(Beginning of Material provided)
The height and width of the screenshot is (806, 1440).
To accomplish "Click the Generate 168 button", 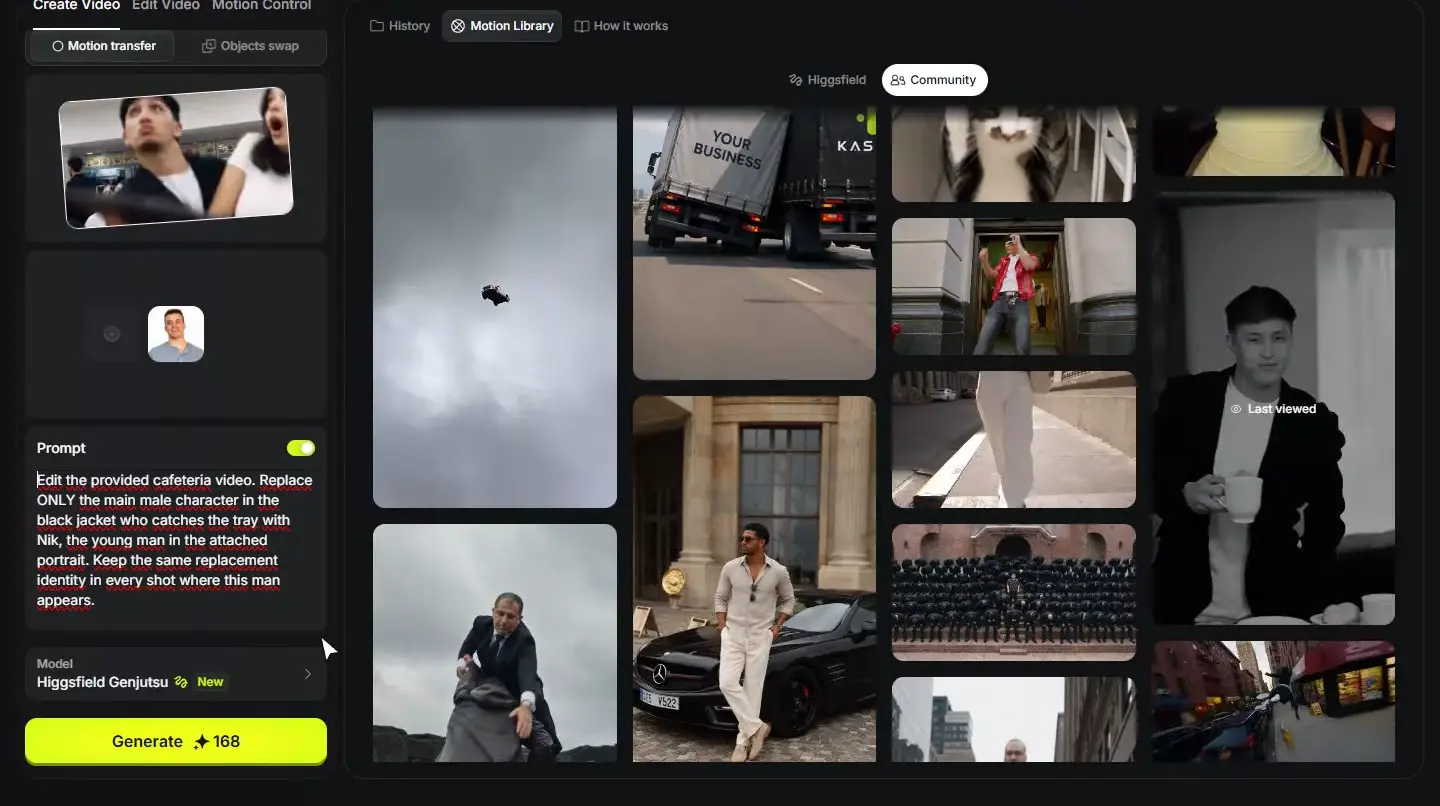I will (x=176, y=741).
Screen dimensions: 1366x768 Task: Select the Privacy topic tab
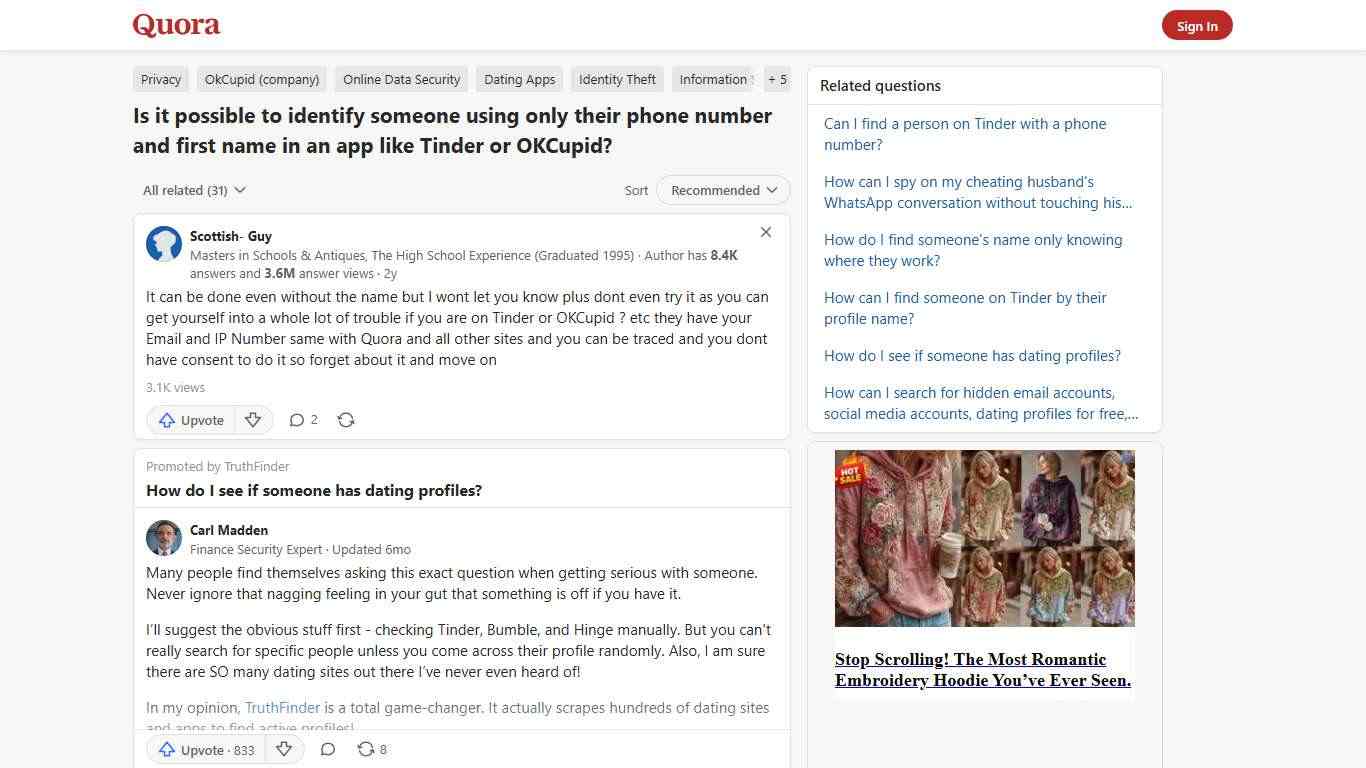[x=160, y=79]
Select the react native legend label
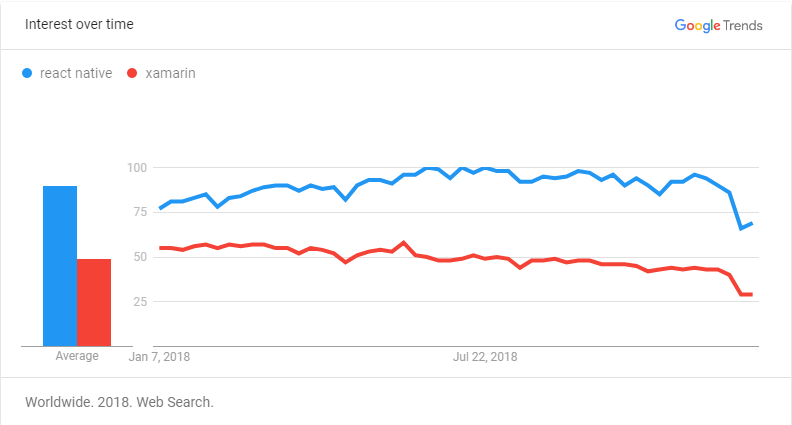 (76, 73)
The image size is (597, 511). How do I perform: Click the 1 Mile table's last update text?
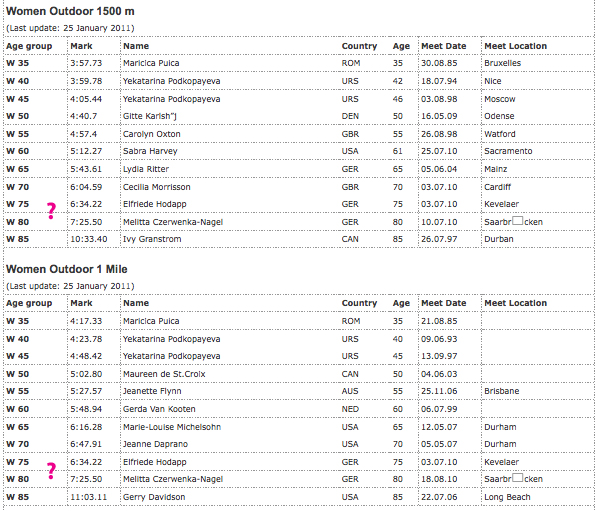[x=70, y=286]
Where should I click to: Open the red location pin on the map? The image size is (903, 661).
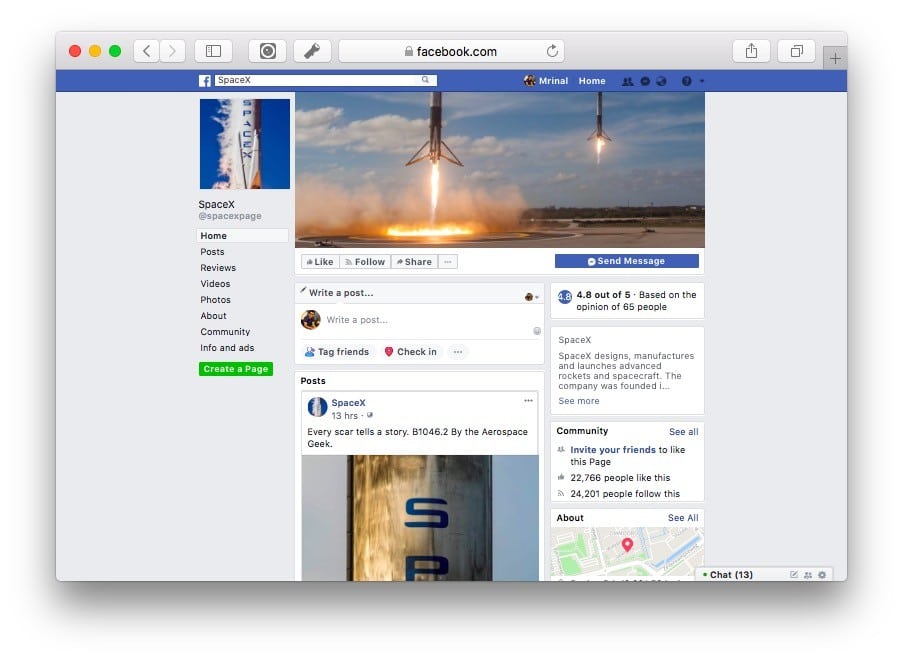628,547
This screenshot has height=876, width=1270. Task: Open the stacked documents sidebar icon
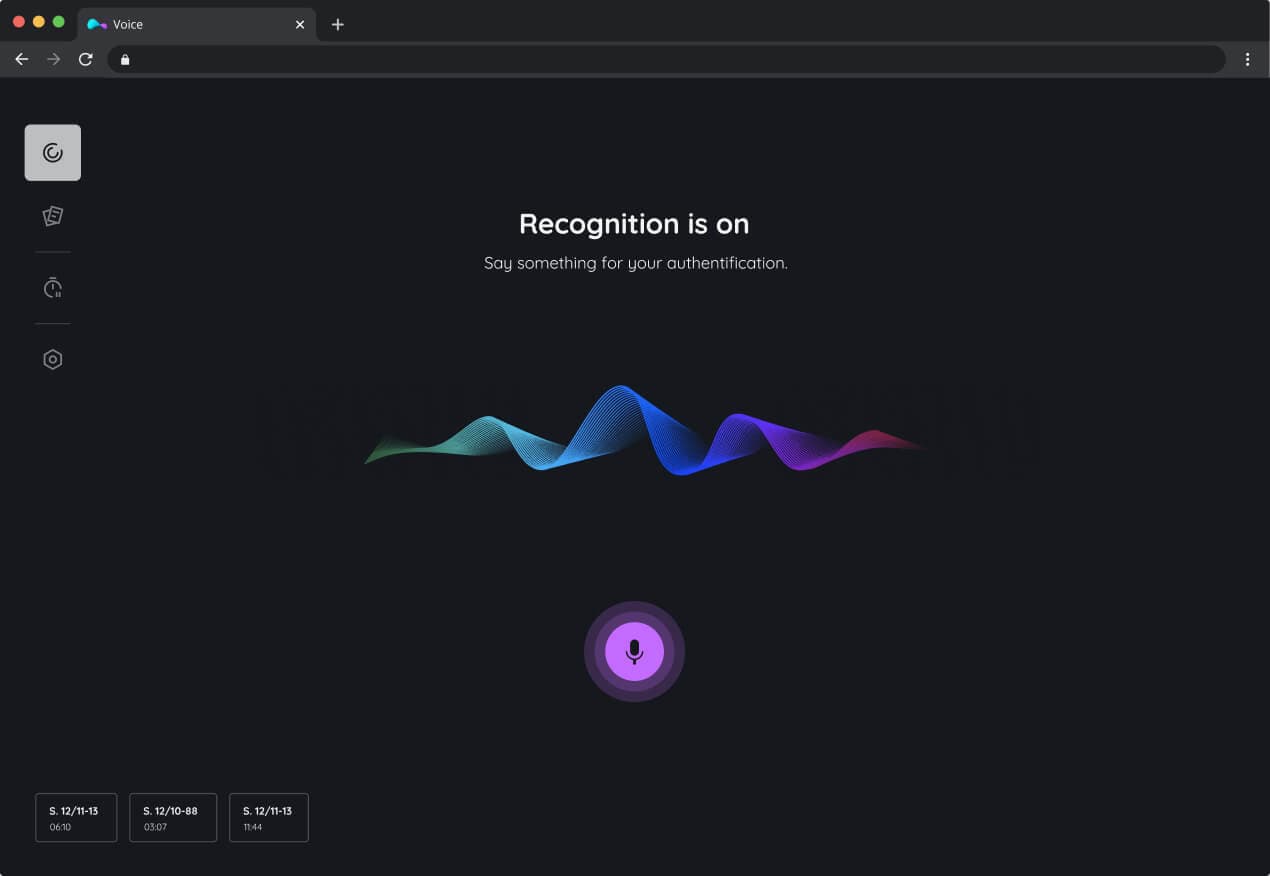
(End of Material provided)
Give a single number: the count of lines above that include the word "width".

2